Hoy cabría, hacer una cierta crítica del esperpento de los disfraces y cuestionar y hasta ridiculizar la necesidad de recurrir a anticuados príncipes valacos, como Vlad Drăculea (1431–1476), más conocido como Vlad el Empalador, las momias egipcias, el mito del licantropismo, y otras criaturas de la novela gótica, si por nuestras calles campean otros monstruos de carne y hueso como los profesionales sanitarios y otros trabajadores de esa mafia que, en muy diversos establecimientos, vertebra por la geografía de España toda la lucrativa, horrenda y nada jocosa “Munsters Family” del abominable crimen del aborto.

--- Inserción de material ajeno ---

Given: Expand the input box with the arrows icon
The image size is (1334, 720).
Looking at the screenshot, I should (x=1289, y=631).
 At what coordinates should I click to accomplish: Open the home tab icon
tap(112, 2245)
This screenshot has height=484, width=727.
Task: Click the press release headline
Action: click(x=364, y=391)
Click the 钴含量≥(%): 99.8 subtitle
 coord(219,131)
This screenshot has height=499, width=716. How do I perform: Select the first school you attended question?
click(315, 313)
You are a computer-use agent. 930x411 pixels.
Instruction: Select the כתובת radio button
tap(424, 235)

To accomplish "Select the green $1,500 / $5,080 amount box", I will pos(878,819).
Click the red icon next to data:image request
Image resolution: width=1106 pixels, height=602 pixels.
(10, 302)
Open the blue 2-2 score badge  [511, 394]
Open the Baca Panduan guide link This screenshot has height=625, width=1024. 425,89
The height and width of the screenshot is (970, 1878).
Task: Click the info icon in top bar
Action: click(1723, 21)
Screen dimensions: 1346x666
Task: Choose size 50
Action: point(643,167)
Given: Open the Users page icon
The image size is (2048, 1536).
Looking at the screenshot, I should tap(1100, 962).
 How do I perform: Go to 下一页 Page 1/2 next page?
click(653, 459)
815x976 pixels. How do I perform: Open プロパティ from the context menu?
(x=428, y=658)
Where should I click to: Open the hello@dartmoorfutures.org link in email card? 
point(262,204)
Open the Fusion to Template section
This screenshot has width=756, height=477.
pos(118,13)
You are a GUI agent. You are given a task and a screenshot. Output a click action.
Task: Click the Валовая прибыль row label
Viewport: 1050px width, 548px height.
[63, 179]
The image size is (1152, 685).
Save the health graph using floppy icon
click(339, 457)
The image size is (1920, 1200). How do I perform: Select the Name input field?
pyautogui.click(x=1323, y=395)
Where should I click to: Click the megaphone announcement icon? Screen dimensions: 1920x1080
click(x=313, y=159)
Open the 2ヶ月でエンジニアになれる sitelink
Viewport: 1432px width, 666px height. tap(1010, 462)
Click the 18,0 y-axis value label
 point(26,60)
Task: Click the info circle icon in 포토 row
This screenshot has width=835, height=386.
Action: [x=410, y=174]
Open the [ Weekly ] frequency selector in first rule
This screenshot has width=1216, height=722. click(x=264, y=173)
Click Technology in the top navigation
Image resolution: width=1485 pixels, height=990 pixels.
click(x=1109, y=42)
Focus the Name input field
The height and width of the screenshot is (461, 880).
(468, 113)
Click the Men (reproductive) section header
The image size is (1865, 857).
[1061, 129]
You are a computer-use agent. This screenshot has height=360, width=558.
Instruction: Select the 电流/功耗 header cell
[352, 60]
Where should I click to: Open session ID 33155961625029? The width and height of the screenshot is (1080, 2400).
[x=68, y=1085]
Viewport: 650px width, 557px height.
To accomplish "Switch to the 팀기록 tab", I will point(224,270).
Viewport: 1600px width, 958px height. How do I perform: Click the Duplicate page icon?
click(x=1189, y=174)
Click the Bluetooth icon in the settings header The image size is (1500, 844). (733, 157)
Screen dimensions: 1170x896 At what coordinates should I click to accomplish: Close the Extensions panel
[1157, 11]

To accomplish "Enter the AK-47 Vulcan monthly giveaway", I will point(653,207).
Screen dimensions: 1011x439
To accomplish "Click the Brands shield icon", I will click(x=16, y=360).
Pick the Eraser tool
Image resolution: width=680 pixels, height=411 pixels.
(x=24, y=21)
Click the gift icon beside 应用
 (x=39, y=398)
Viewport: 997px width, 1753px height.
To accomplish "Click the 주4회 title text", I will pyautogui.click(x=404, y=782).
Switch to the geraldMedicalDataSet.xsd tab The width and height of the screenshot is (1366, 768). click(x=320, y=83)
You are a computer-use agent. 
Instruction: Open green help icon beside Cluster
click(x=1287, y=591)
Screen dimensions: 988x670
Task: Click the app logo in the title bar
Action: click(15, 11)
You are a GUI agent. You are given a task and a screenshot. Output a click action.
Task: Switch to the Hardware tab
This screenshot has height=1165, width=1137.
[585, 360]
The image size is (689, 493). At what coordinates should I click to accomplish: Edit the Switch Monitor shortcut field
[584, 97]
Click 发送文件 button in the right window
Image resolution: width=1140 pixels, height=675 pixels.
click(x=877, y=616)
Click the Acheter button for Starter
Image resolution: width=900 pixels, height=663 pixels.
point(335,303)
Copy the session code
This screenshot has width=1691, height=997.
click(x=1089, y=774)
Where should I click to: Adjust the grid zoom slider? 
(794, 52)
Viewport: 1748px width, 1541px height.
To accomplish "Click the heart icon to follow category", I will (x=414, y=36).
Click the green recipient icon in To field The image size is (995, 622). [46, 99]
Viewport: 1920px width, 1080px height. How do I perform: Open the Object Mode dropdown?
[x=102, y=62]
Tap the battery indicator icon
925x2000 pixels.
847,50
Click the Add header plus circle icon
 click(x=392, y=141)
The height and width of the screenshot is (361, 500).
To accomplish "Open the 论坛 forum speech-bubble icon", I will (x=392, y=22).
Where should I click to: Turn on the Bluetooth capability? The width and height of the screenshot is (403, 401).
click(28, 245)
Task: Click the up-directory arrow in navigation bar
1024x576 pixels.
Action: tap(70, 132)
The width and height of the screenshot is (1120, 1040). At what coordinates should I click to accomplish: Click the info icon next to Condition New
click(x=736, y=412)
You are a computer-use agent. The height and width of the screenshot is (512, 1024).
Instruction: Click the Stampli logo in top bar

Así, el Halloween marca un retorno al antiguo paganismo, porque este rito se inició con los celtas, antiguos pobladores de Europa Oriental, Occidental y parte de Asia Menor, cuyos druidas, sacerdotes paganos adoradores de los árboles y creyentes en la herética metempsicosis, sostenían que, si bien las almas se introducían en otro individuo al abandonar el cuerpo, el 31 de octubre volvían a su antiguo hogar a pedir comida a sus moradores, quienes estaban obligados a hacer provisión para ella. Esto guarda, a su vez, coherencia con el calendario celta, porque el año céltico concluía en esta fecha que coincide con el otoño, cuya característica principal es la caída de las hojas. Para ellos significaba el fin de la muerte o iniciación de una nueva vida. Esta enseñanza se propagó a través de los años juntamente con la adoración a su dios el «señor de la muerte», o «Samagin», a quien en este mismo día invocaban para consultarle sobre el futuro, salud, prosperidad, muerte, entre otras cuestiones. Y como la cristianización céltica no fue completa, esta coincidencia cronológica de la fiesta pagana con la fiesta cristiana de Todos los Santos y la de los difuntos, que es el día siguiente, hizo que se mezclara y, en vez de recordar los buenos ejemplos de los santos y orar por los antepasados, se aterraban ante las antiguas supersticiones sobre la muerte y los difuntos.
A estos mismos orígenes de superstición e ignorancia debe remontarse la dichosa calabaza que ahora atiborra cualquier escaparate y establecimiento, sea como adorno o mercadería. El hecho de que niños y no tan niños vayan de casa en casa niños se disfracen y vayan -con una vela introducida en una calabaza vaciada en la que se hacen incisiones para formar una calavera- berreando de casa en casa eso de Cuando «trick or treat» (broma o regalo), tiene su origen en otra antigua leyenda irlandesa que narra como la calabaza iluminada sería la cara de un tal Jack O’Lantern que, en la noche de Todos los Santos, invitó al diablo a beber en su casa, fingiéndose un buen cristiano. Como era un hombre disoluto, acabó en el infierno.
Esto da fundamento para no pocas consideraciones literarias ulteriores, porque, si reparamos adecuadamente, de dicho sacrílego convite a la tradición del mito de Don Juan, sus ecos del histórico de Miguel Mañara, y la evolución al Convidado de Piedra, ferazmente y universalmente recogido en la literatura propia de estas fechas el paso no sería tan grande.